In yet other embodiments, Connection Assembly 26 includes one or more 
Connectors 42a, one of which is shown in FIG. 1, which are mounted to the 
rigid printed circuit board of Connection Assembly 26 and connected to 
Connection Pads 38 and the Leads 32 of Element Lead Assembly 24 are 
terminated in and connected to one or more corresponding mating Connectors 
42, two of which are shown in FIG. 1, with through vias to Connector Pads 
38, which have wires of Cable 18 terminated on them to establish the 
connection between Cable 18 and the leads of Element Lead Assembly 24. In 
a typical embodiment, Connectors 42 may contain, for example, up to 50 to 
200 connector pins. 
Finally, and as described above, in the presently preferred embodiment 
Element Connection Assembly 22 will be comprised of two Element Lead 
Assemblies 24 and two Connection Assemblies 26, wherein there will be a 
Element Lead Assembly 24 and a Connection Assembly 26 on each "side" of 
Acoustic Stack 12 and Frame 16. That is, there will be a Element Lead 
Assembly 24 located on the Connection Side 28 of Frame 16 opposite that 
shown in FIG. 1, located along and abutting the opposite longitudinal side 
of the element array of Acoustic Stack 12. The second Element Lead 
Assembly 24 again includes a plurality of Leads 32, one for each 
connection to be made to a corresponding lead or conductive path of the 
element interconnection circuits of Acoustic Stack 12, which again 
terminate at the end adjoining Acoustic Stack 12 in a corresponding 
plurality of Stack Connection Tabs 34 for connection to corresponding 
leads of conductive paths of the element interconnection circuits 
accessible on the opposite side of the transducer array. The second 
Element Lead Assembly 24 and its Leads 32 then pass longitudinally along 
opposite Connection Side 28 of Frame 16 toward the "back" end of Frame 16 
to a location adjacent the second Connection Assembly 26, where Leads 32 
turn by a first angle in a direction transverse to the general 
longitudinal axis of Frame 16, such as 90.degree., and then Connection 
Assembly 24 is bent or formed to turn by a second angle, again such as 
90.degree., to run along the Edge Side 36 of Frame 16 opposite the Edge 
Side 36 shown in FIG. 1, again in the direction transverse to the general 
longitudinal axis of Frame 16. 
The second Connection Assembly 26 is likewise located in the channel of 
Frame 16 on the opposite Edge Side 36 of Frame 16, again in the region 
adjacent the "back" end of Frame 16, and is likewise provided with a 
plurality of Connection Pads 38, one for each wire of Cable 18, and is 
then connected through vias through the board to the connector wherein, 
wherein each Lead 32 is again terminated in a Cable Connection Tab 40 
which is connected to a corresponding Connector 42. Again, in the 
generally preferred embodiment the Connection Pads 38 are comprised of 
matching Connection Pads 38 located on opposite sides of Connection 
Assembly 26 with Leads 32 of Tab 40 connecting to the Connector 42 on one 
side of the circuit board and the corresponding wires of Cable 18 
connecting to the corresponding Connection Pads 38 on the other side of 
the circuit board. In the alternate embodiments, again, the circuit board 
may be single sided, with both Leads 32 and the wires of Cable 18 
connecting to Connection Pads 38 on the same side of Connection Assembly 
26, or may be provided with Connectors 42a and 42b for connecting Leads 32 
to the wires of Cable 18.

§ **Supplied data**:
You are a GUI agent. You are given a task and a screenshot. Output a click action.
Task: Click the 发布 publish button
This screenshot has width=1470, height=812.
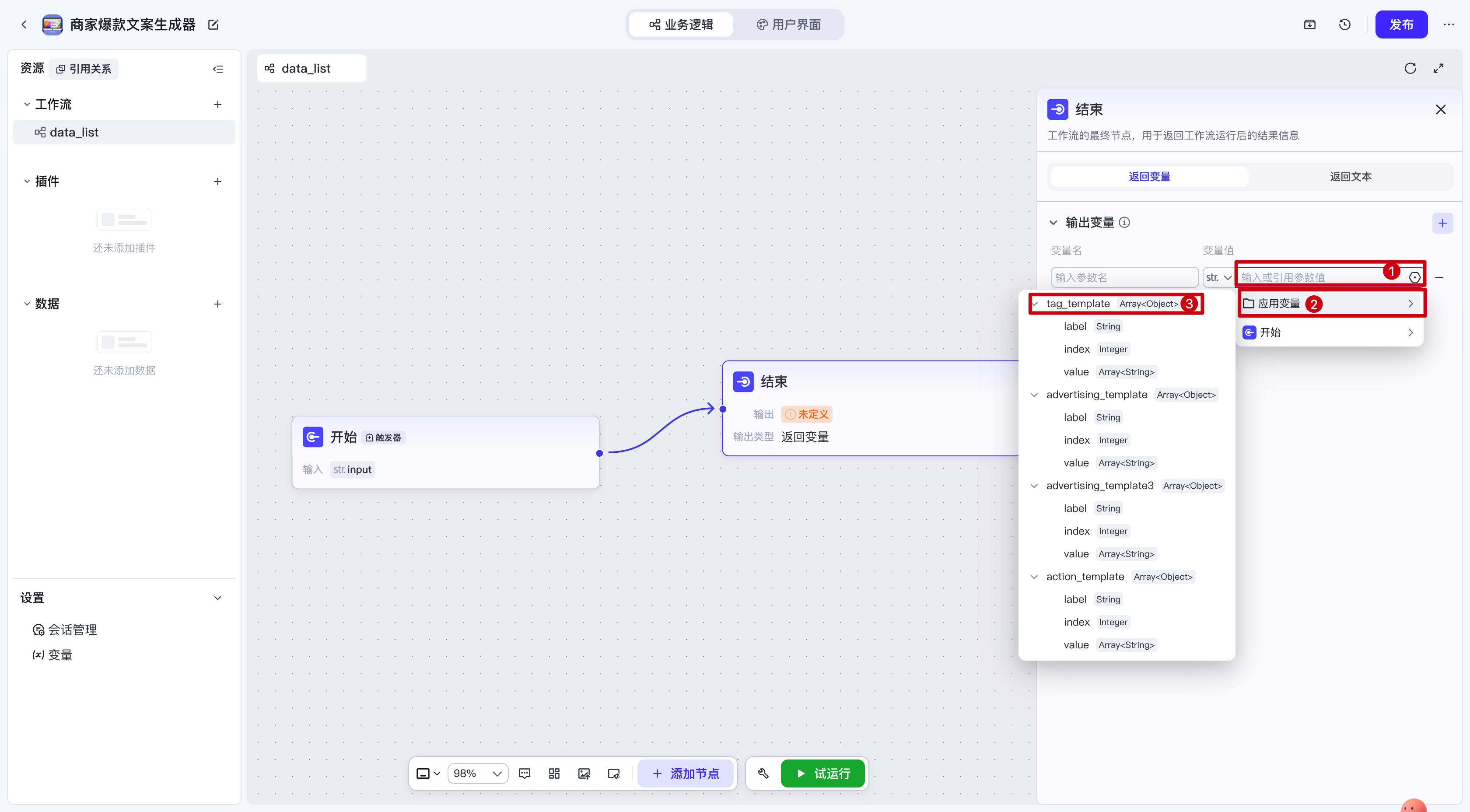click(1400, 24)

§ **Given request 1**:
Return the stretch of the connection assembly passage that begins at the words "In yet other" and stops after "200 connector pins.".
§ **Given request 2**:
Extend the connection assembly passage, picking up right after its last sentence.
The data above was drawn from a separate source.

§ **Exercise output 1**:
In yet other embodiments, Connection Assembly 26 includes one or more 
Connectors 42a, one of which is shown in FIG. 1, which are mounted to the 
rigid printed circuit board of Connection Assembly 26 and connected to 
Connection Pads 38 and the Leads 32 of Element Lead Assembly 24 are 
terminated in and connected to one or more corresponding mating Connectors 
42, two of which are shown in FIG. 1, with through vias to Connector Pads 
38, which have wires of Cable 18 terminated on them to establish the 
connection between Cable 18 and the leads of Element Lead Assembly 24. In 
a typical embodiment, Connectors 42 may contain, for example, up to 50 to 
200 connector pins.

§ **Exercise output 2**:
In this regard, it is shown in FIG. 1 that, in the embodiment having a 
Connection Assembly 26 on either side of Frame 16, Cable 18 is divided 
into two Wire Groups 44 of wires near the end of Cable 18 close to Frame 
16 and the wires of each Wire Group 44 are connected to a respective one 
of Connection Assemblies 26. It is also shown that the wires of each Wire 
Group 44 are essentially colinear with the axis of Frame 16 as they 
approach Frame 16 and that the wires of each Wire Group 44 are then 
dressed, or turned, through 90.degree. to be attached to the Connector 
Pads 38 of Connector Assembly 26. The longitudinal axis of Connector 42b, 
like that of mating Connector 42a, thereby lies parallel to the 
longitudinal axis of Frame 16 so that the connection between Connection 
Assembly 26 and Cable 18 is relatively narrow and thereby allows easier 
handling of Transducer 10 by a user. 
In yet other embodiments, requiring fewer connections between the elements 
of Transducer Stack 12 and Transducer Electronics 20, only a single 
Connection Assembly 26 is necessary for the required number of connections 
and Cable 18 is not divided into two Wire Groups 44; otherwise, the 
connection between Cable 18 and Connection Assembly 26 is the same as just 
described, with the wires of Cable 18 being dressed through 90.degree. 
before connection to a Connector 42b or Connection Pads 38. 
Also, in certain embodiments Element Lead Assembly 24 may not be turned 
through the second 90.degree. angle and parallel to the longitudinal axis 
of Frame 16 to bring Cable Connection Tabs 40 onto Edge Side 36 of Frame 
16, so that Cable Connection Tabs 40 and Connectors 42, if used, are 
located on the Connection Sides 28 of Frame 16, possibly adjacent Edge 
Sides 36. 
In still further embodiments, a Transducer Stack 12 may have Element 
Connections 30 on one or more ends of the Transducer Stack 12, as well as 
on the sides, and there may be Element Lead Assemblies 24 located on one 
or more Edge Sides 36 of Frame 16 as well as on Connection Sides 28. In 
these cases, the additional Connection Assemblies 26 for the Edge Side 36 
Element Lead Assemblies 24 may be located on their Edge Sides 36, in the 
manner just described, or the Element Lead Assemblies 24 may turn through 
90.degree. so that their Connection Assemblies 26 are located on the 
respective Connection Sides 28. 
Lastly, it is shown in FIG. 1 that Transducer 10 includes a Wire Cap 46 to 
cover and protect each Connection Assembly 26 and the connections of 
Element Lead Assembly 24 and Cable 18 to Connection Assembly 26.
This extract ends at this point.